___ Data for processing ___

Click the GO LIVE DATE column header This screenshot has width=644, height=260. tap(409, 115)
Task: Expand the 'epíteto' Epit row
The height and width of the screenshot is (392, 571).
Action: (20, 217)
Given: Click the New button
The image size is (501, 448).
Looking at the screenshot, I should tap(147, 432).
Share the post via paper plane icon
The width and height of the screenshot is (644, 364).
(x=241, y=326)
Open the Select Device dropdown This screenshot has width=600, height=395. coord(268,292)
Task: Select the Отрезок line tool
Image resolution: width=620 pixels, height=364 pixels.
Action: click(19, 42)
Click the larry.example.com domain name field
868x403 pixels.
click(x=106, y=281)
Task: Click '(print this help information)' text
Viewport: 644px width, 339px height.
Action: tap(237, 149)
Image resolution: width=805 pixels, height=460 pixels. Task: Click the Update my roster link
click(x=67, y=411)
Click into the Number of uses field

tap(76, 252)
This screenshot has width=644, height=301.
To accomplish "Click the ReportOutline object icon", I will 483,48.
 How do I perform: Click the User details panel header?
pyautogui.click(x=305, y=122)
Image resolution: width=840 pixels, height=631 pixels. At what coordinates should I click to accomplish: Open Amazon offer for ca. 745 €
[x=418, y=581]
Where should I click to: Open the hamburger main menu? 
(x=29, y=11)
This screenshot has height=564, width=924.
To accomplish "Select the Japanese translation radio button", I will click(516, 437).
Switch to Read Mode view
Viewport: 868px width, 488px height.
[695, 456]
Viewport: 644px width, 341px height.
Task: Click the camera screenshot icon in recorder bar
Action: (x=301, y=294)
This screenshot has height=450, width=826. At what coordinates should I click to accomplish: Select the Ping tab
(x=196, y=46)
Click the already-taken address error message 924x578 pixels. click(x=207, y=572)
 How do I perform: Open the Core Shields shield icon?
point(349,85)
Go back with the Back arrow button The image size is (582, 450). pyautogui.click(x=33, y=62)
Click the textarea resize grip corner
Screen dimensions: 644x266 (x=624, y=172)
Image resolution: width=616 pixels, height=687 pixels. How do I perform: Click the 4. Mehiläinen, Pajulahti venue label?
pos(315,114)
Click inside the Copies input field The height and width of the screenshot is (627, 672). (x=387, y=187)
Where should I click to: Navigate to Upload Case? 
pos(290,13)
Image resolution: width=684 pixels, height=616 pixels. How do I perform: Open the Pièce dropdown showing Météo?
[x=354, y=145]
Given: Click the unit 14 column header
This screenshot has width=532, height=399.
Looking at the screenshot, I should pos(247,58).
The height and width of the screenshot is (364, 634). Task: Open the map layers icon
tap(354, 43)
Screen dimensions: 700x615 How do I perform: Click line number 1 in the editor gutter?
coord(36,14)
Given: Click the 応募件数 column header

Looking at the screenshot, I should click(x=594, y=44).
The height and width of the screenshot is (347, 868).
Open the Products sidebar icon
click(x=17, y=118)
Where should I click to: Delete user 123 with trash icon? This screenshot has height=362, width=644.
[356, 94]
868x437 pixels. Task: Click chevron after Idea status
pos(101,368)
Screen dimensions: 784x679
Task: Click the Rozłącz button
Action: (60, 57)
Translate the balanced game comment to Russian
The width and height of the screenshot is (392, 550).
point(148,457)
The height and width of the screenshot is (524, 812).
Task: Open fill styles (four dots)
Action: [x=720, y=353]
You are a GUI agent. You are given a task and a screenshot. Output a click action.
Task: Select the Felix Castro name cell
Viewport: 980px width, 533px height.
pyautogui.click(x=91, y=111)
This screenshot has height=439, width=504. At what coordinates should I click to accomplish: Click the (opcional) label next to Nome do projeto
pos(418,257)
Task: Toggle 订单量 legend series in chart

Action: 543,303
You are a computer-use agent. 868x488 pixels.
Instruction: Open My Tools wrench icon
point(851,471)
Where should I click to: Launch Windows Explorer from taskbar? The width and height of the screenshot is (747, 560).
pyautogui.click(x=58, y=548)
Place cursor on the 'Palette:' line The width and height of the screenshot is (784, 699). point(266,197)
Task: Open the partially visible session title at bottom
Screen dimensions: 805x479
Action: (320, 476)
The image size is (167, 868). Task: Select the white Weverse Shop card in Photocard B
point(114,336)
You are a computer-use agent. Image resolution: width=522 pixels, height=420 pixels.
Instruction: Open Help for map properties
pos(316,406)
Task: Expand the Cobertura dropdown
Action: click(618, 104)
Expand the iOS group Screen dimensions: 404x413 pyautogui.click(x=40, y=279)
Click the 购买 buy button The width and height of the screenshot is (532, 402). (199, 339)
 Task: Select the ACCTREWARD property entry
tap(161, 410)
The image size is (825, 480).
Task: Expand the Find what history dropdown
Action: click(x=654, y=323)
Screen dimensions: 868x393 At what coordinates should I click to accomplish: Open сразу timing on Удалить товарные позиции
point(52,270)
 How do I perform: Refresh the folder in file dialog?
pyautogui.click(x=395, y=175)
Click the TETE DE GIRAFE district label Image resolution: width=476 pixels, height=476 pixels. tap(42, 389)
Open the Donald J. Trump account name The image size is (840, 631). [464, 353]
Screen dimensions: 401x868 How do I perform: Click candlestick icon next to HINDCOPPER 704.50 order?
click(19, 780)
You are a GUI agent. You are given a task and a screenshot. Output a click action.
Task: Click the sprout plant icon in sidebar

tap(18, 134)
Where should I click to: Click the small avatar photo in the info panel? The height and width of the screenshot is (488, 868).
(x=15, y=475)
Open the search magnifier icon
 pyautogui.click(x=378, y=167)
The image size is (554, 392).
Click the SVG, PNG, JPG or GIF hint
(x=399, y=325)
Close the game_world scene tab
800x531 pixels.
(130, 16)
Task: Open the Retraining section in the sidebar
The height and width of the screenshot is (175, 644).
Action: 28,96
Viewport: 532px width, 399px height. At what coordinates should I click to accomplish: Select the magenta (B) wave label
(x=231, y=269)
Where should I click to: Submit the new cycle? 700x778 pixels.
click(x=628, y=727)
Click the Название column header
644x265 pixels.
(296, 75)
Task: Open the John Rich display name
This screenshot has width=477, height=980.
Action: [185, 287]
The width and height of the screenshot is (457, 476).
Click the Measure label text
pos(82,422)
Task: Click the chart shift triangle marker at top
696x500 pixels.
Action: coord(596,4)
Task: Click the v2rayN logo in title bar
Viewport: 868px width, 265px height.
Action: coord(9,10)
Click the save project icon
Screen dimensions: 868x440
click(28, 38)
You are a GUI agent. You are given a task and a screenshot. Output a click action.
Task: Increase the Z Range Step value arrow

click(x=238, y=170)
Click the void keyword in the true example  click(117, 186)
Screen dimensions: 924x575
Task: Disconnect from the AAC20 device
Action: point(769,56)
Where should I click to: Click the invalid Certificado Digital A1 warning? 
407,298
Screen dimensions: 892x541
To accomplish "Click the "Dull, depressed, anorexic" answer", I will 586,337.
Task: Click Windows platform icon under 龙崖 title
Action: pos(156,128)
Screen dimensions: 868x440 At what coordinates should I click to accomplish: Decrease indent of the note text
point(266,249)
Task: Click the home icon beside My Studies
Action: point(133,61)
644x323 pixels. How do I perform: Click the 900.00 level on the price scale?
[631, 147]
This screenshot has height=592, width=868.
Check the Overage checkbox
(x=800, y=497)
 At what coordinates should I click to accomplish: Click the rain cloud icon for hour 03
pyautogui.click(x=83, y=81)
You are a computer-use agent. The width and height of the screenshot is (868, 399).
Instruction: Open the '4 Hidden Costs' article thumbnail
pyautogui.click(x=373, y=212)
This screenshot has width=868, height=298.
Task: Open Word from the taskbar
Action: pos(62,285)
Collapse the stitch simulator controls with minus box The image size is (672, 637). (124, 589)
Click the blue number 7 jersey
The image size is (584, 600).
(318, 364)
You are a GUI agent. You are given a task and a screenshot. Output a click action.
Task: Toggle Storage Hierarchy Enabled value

___

Directions:
Nothing above should be left out. Print all the records exactly.

Answer space:
Click the GO LIVE DATE column header This screenshot has width=644, height=260. tap(409, 115)
Task: Expand the 'epíteto' Epit row
The height and width of the screenshot is (392, 571).
Action: (20, 217)
Given: Click the New button
The image size is (501, 448).
Looking at the screenshot, I should tap(147, 432).
Share the post via paper plane icon
The width and height of the screenshot is (644, 364).
(x=241, y=326)
Open the Select Device dropdown This screenshot has width=600, height=395. coord(268,292)
Task: Select the Отрезок line tool
Image resolution: width=620 pixels, height=364 pixels.
Action: click(19, 42)
Click the larry.example.com domain name field
868x403 pixels.
click(x=106, y=281)
Task: Click '(print this help information)' text
Viewport: 644px width, 339px height.
Action: tap(237, 149)
Image resolution: width=805 pixels, height=460 pixels. Task: Click the Update my roster link
click(x=67, y=411)
Click into the Number of uses field

tap(76, 252)
This screenshot has width=644, height=301.
To accomplish "Click the ReportOutline object icon", I will 483,48.
 How do I perform: Click the User details panel header?
pyautogui.click(x=305, y=122)
Image resolution: width=840 pixels, height=631 pixels. At what coordinates should I click to accomplish: Open Amazon offer for ca. 745 €
[x=418, y=581]
Where should I click to: Open the hamburger main menu? 
(x=29, y=11)
This screenshot has height=564, width=924.
To accomplish "Select the Japanese translation radio button", I will click(516, 437).
Switch to Read Mode view
Viewport: 868px width, 488px height.
[695, 456]
Viewport: 644px width, 341px height.
Task: Click the camera screenshot icon in recorder bar
Action: (x=301, y=294)
This screenshot has height=450, width=826. At what coordinates should I click to accomplish: Select the Ping tab
(x=196, y=46)
Click the already-taken address error message 924x578 pixels. click(x=207, y=572)
 How do I perform: Open the Core Shields shield icon?
point(349,85)
Go back with the Back arrow button The image size is (582, 450). pyautogui.click(x=33, y=62)
Click the textarea resize grip corner
Screen dimensions: 644x266 (x=624, y=172)
Image resolution: width=616 pixels, height=687 pixels. How do I perform: Click the 4. Mehiläinen, Pajulahti venue label?
pos(315,114)
Click inside the Copies input field The height and width of the screenshot is (627, 672). (x=387, y=187)
Where should I click to: Navigate to Upload Case? 
pos(290,13)
Image resolution: width=684 pixels, height=616 pixels. How do I perform: Open the Pièce dropdown showing Météo?
[x=354, y=145]
Given: Click the unit 14 column header
This screenshot has width=532, height=399.
Looking at the screenshot, I should pos(247,58).
The height and width of the screenshot is (364, 634). Task: Open the map layers icon
tap(354, 43)
Screen dimensions: 700x615 How do I perform: Click line number 1 in the editor gutter?
coord(36,14)
Given: Click the 応募件数 column header

Looking at the screenshot, I should click(x=594, y=44).
The height and width of the screenshot is (347, 868).
Open the Products sidebar icon
click(x=17, y=118)
Where should I click to: Delete user 123 with trash icon? This screenshot has height=362, width=644.
[356, 94]
868x437 pixels. Task: Click chevron after Idea status
pos(101,368)
Screen dimensions: 784x679
Task: Click the Rozłącz button
Action: (60, 57)
Translate the balanced game comment to Russian
The width and height of the screenshot is (392, 550).
point(148,457)
The height and width of the screenshot is (524, 812).
Task: Open fill styles (four dots)
Action: [x=720, y=353]
You are a GUI agent. You are given a task and a screenshot. Output a click action.
Task: Select the Felix Castro name cell
Viewport: 980px width, 533px height.
pyautogui.click(x=91, y=111)
This screenshot has height=439, width=504. At what coordinates should I click to accomplish: Click the (opcional) label next to Nome do projeto
pos(418,257)
Task: Toggle 订单量 legend series in chart

Action: 543,303
You are a computer-use agent. 868x488 pixels.
Instruction: Open My Tools wrench icon
point(851,471)
Where should I click to: Launch Windows Explorer from taskbar? The width and height of the screenshot is (747, 560).
pyautogui.click(x=58, y=548)
Place cursor on the 'Palette:' line The width and height of the screenshot is (784, 699). point(266,197)
Task: Open the partially visible session title at bottom
Screen dimensions: 805x479
Action: (320, 476)
The image size is (167, 868). Task: Select the white Weverse Shop card in Photocard B
point(114,336)
You are a computer-use agent. Image resolution: width=522 pixels, height=420 pixels.
Instruction: Open Help for map properties
pos(316,406)
Task: Expand the Cobertura dropdown
Action: click(618, 104)
Expand the iOS group Screen dimensions: 404x413 pyautogui.click(x=40, y=279)
Click the 购买 buy button The width and height of the screenshot is (532, 402). (199, 339)
 Task: Select the ACCTREWARD property entry
tap(161, 410)
The image size is (825, 480).
Task: Expand the Find what history dropdown
Action: click(x=654, y=323)
Screen dimensions: 868x393 At what coordinates should I click to accomplish: Open сразу timing on Удалить товарные позиции
point(52,270)
 How do I perform: Refresh the folder in file dialog?
pyautogui.click(x=395, y=175)
Click the TETE DE GIRAFE district label Image resolution: width=476 pixels, height=476 pixels. tap(42, 389)
Open the Donald J. Trump account name The image size is (840, 631). [464, 353]
Screen dimensions: 401x868 How do I perform: Click candlestick icon next to HINDCOPPER 704.50 order?
click(19, 780)
You are a GUI agent. You are given a task and a screenshot. Output a click action.
Task: Click the sprout plant icon in sidebar

tap(18, 134)
Where should I click to: Click the small avatar photo in the info panel? The height and width of the screenshot is (488, 868).
(x=15, y=475)
Open the search magnifier icon
 pyautogui.click(x=378, y=167)
The image size is (554, 392).
Click the SVG, PNG, JPG or GIF hint
(x=399, y=325)
Close the game_world scene tab
800x531 pixels.
(130, 16)
Task: Open the Retraining section in the sidebar
The height and width of the screenshot is (175, 644).
Action: 28,96
Viewport: 532px width, 399px height. At what coordinates should I click to accomplish: Select the magenta (B) wave label
(x=231, y=269)
Where should I click to: Submit the new cycle? 700x778 pixels.
click(x=628, y=727)
Click the Название column header
644x265 pixels.
(296, 75)
Task: Open the John Rich display name
This screenshot has width=477, height=980.
Action: [185, 287]
The width and height of the screenshot is (457, 476).
Click the Measure label text
pos(82,422)
Task: Click the chart shift triangle marker at top
696x500 pixels.
Action: coord(596,4)
Task: Click the v2rayN logo in title bar
Viewport: 868px width, 265px height.
Action: coord(9,10)
Click the save project icon
Screen dimensions: 868x440
click(28, 38)
You are a GUI agent. You are given a task and a screenshot. Output a click action.
Task: Increase the Z Range Step value arrow

click(x=238, y=170)
Click the void keyword in the true example  click(117, 186)
Screen dimensions: 924x575
Task: Disconnect from the AAC20 device
Action: point(769,56)
Where should I click to: Click the invalid Certificado Digital A1 warning? 
407,298
Screen dimensions: 892x541
To accomplish "Click the "Dull, depressed, anorexic" answer", I will 586,337.
Task: Click Windows platform icon under 龙崖 title
Action: pos(156,128)
Screen dimensions: 868x440 At what coordinates should I click to accomplish: Decrease indent of the note text
point(266,249)
Task: Click the home icon beside My Studies
Action: point(133,61)
644x323 pixels. How do I perform: Click the 900.00 level on the price scale?
[631, 147]
This screenshot has height=592, width=868.
Check the Overage checkbox
(x=800, y=497)
 At what coordinates should I click to accomplish: Click the rain cloud icon for hour 03
pyautogui.click(x=83, y=81)
You are a computer-use agent. The width and height of the screenshot is (868, 399).
Instruction: Open the '4 Hidden Costs' article thumbnail
pyautogui.click(x=373, y=212)
This screenshot has width=868, height=298.
Task: Open Word from the taskbar
Action: pos(62,285)
Collapse the stitch simulator controls with minus box The image size is (672, 637). (124, 589)
Click the blue number 7 jersey
The image size is (584, 600).
(318, 364)
You are a GUI agent. You are given a task and a screenshot. Output a click action.
Task: Toggle Storage Hierarchy Enabled value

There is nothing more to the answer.